[Collected data entries]
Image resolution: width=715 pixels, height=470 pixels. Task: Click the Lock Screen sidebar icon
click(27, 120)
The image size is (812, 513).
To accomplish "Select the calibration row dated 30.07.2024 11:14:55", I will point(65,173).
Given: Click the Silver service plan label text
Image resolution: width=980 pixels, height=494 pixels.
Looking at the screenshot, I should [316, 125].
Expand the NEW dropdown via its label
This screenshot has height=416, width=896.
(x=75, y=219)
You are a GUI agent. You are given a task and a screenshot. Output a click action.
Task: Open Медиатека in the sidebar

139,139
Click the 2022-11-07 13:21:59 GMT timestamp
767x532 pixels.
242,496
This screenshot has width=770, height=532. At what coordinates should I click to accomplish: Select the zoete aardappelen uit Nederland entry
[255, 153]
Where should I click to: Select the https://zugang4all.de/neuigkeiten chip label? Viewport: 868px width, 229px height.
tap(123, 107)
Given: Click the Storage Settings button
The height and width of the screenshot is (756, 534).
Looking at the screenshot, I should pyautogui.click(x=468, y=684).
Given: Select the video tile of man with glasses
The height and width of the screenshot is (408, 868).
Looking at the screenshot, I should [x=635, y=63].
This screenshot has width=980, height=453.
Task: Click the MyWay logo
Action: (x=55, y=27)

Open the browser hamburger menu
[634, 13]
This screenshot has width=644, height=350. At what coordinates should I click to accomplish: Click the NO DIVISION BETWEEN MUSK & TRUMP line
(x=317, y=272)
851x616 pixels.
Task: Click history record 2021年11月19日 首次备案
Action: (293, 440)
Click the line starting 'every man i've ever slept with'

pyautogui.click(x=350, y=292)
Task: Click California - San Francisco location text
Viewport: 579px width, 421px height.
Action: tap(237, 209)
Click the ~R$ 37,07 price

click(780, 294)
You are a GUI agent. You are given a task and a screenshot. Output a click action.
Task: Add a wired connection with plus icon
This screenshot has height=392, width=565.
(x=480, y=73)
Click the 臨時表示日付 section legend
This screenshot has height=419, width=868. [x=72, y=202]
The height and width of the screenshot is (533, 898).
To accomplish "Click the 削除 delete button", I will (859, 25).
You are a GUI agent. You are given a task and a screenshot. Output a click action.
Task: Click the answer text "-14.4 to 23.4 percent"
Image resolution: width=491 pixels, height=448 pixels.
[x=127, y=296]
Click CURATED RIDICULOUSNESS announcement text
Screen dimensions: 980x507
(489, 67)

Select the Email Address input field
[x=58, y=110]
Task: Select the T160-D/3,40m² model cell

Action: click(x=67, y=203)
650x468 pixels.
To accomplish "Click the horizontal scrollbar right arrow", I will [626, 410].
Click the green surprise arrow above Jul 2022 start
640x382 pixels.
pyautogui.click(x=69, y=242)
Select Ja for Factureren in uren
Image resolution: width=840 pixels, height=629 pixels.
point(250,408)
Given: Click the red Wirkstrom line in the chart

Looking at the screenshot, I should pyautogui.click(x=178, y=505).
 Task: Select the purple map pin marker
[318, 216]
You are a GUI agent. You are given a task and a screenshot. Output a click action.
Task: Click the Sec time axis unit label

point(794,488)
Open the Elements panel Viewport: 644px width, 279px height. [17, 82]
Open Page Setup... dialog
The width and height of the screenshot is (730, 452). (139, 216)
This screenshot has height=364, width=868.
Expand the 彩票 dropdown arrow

# [TASK TO CARRY OUT]
Go through the data and return each line where the word "button" appears.

# [EXERCISE RESULT]
Given: Click the Storage Settings button
To accomplish "Click the 削除 delete button", I will (859, 25).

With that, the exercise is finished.